First things first – Orlando wasn’t called Orlando from the very beginning
The name Orlando was first associated with the city (which, at that time, was just a small community) in 1857. Florida became a state 12 years before in 1845, and around that time, the county, then known as Mosquito County, was changed to Orange County. The story goes that local politicians and residents felt that Orange County sounded a lot better (and more inviting).
A few years before Florida’s statehood, a man from Georgia named Aaron Jernigan ran a successful farm in the Central Florida area. In order to honor his family, the community decided to call itself Jernigan. There was even a Jernigan Post Office that opened in 1850.

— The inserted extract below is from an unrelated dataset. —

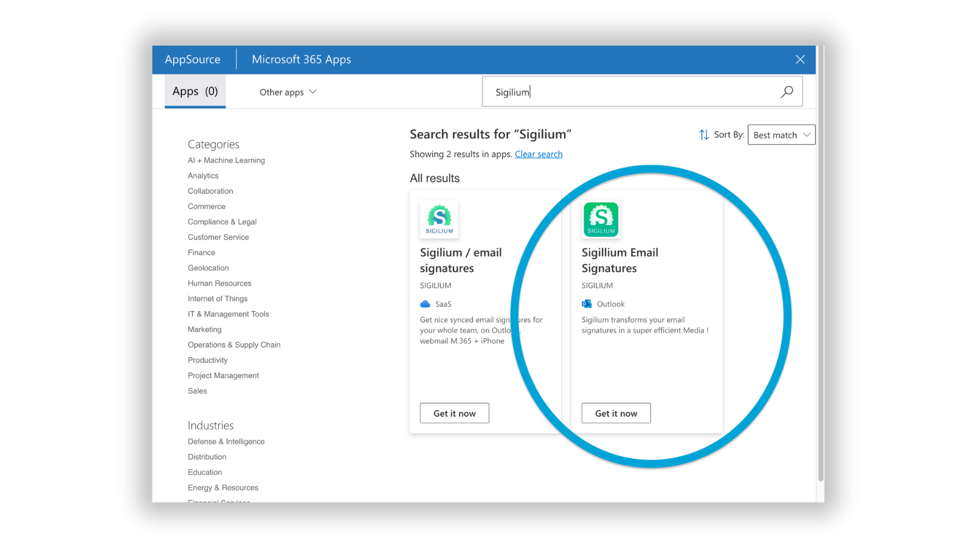
Task: Get the Sigilium / email signatures app
Action: click(x=454, y=413)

But seven years later, in 1857, the name Jernigan was out – and the name Orlando was in. Incorporated in 1875, Orlando had just 29 residents at the time.

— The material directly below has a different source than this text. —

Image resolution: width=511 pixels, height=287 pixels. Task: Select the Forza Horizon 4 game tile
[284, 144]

But there’s no definitive story about how Orlando got its name
There are, to date, at least four theories regarding how this city may have been named Orlando – each one just as intriguing as the last.
A soldier gives his name
The first – and most popular – theory is that the city is named after Orlando Reeves, a soldier. The story goes that Seminole Indians killed Reeves in 1835 while he was protecting his fellow soldiers. Adding credence to the story: there was a U.S. Army fort, called Fort Gatlin, just south of where Orlando is today.
And it is a great story, right? Well, it would be if it were 100 percent true and verifiable. Oddly, an 1884 newspaper told essentially the same story of Orlando Reeves; however, they printed his name as Orlando Jennings. So, one mistake.

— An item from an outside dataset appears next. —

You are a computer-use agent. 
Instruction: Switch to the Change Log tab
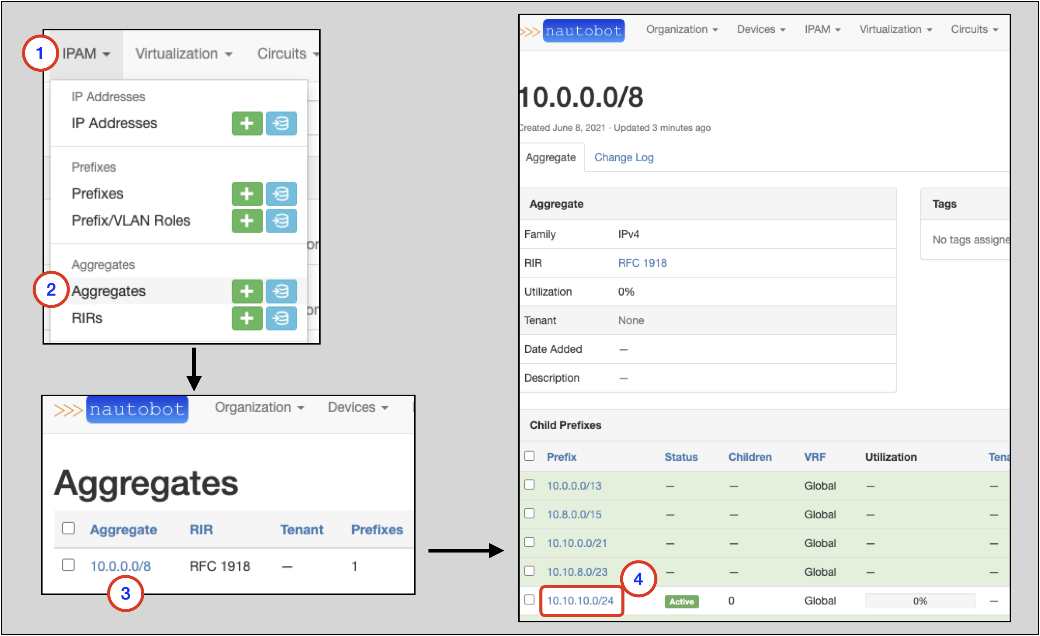point(623,157)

The problem with this story, however, is that Orlando Reeves and Orlando Jennings are not on the War Department roster of people killed during this time.
Adding to the confusion – there was a guy named Orlando J. Rees (sounds similar to Reeves, right?) who owned a plantation near Fort Gatlin. His nickname? If you guessed something military-related, you’re right! He was known as “Colonel” Rees – despite the fact that he never served. And he may have been killed by Seminole Indians, as history indicates that he had some trouble with them on his plantation.
So, did someone incorrectly describe “Colonel” Rees as a military man who died protecting his fellow soldiers? Or was there confusion about the last name, making Orlando Reeves, Orlando Jennings, and Orlando J. Rees all the same person?
No one knows, including historians.
A man passes away, and a sign memorializes him
Here’s another story (one less complicated) of a man named Orlando. Supposedly, there was once a man who died while on his way from Orlando to Tampa, right around Fort Gatlin. He went by “Mr. Orlando,” and in this story, someone either put a sign up that read “There lies Orlando” or people would say to each other “There lies Orlando” while pointing at the spot where he died (and was also buried).
Clearly, no one’s really sure about this one either.
Another theory centers around a judge from South Carolina named J.G. Speer. According to the story, Speer moved to Florida in 1854 and was one of the people that helped establish Orange County. Two years after his move, in 1856, he moved the county seat from Enterprise to where Orlando is now, with some people believing that he named the city after one of his employees who helped him with the effort to change the county seat.
Shakespeare did it
Okay, so maybe Shakespeare didn’t actually do it, but he might have had something to do with it. The final theory also centers around Judge Speer (in some versions). According to legend, Speer didn’t name Orlando after his employee; he did so because he loved Shakespeare’s As You Like It. To back up this theory, some people point to the fact that there is a main road in Orlando called Rosalind – Orlando’s lover in the play.
So there you have it – a lot of guessing about why Orlando is called Orlando, with no real facts to back it up. It does not matter, though, as residents of the city, as well as the visitors who come year after year, love it regardless of what it’s called.